Work required: Although the data below holds other lines too, output only those from the line with "Tap the URBANEARS logo title" up to and including the line with "Task: Switch to the bottom Terminal tool tab", exactly as they appear.

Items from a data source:
————————
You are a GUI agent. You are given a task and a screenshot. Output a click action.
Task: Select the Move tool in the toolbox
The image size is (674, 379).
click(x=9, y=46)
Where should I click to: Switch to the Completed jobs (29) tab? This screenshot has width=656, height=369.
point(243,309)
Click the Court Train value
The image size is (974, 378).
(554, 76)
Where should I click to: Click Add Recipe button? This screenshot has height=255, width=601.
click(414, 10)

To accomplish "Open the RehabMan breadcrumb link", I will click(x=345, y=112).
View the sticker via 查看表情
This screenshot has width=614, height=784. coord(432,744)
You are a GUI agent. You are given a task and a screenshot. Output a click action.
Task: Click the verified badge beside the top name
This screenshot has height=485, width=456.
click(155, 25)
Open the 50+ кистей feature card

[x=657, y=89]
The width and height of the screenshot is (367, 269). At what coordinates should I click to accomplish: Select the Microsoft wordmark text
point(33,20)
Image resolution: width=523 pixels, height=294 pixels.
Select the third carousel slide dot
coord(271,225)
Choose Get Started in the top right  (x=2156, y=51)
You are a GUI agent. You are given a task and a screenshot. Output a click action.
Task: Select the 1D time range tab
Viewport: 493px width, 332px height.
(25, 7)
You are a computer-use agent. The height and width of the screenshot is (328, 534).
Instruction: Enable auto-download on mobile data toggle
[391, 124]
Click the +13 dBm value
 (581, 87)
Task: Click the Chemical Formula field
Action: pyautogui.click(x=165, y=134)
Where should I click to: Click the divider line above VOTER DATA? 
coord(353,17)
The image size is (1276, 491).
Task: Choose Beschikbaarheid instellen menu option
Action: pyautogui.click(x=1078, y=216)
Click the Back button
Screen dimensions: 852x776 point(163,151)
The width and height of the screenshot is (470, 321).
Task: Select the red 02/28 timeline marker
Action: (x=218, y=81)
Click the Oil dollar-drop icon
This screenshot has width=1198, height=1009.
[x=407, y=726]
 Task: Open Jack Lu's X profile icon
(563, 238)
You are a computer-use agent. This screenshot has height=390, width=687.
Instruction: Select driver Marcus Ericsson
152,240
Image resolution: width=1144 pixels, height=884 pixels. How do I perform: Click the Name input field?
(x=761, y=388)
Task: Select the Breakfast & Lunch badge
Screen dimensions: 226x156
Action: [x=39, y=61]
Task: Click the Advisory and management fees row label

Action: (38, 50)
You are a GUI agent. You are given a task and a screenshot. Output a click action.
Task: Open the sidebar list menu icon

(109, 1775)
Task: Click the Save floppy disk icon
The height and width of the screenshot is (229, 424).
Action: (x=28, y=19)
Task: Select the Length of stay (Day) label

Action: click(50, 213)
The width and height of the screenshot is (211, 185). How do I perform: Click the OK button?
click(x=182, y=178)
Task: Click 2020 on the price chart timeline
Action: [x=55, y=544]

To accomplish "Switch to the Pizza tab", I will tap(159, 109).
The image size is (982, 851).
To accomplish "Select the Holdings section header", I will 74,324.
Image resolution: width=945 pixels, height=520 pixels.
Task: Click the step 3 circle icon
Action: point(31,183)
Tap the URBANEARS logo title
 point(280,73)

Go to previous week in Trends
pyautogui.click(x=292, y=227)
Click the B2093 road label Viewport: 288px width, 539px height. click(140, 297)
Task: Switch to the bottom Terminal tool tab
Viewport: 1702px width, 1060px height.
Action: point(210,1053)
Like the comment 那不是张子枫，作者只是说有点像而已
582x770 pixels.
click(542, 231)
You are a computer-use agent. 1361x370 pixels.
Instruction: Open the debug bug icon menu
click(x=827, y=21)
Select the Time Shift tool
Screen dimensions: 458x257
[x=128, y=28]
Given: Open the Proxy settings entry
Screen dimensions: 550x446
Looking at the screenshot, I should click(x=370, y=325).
————————
Task answer:
Tap the URBANEARS logo title
 point(280,73)

Go to previous week in Trends
pyautogui.click(x=292, y=227)
Click the B2093 road label Viewport: 288px width, 539px height. click(140, 297)
Task: Switch to the bottom Terminal tool tab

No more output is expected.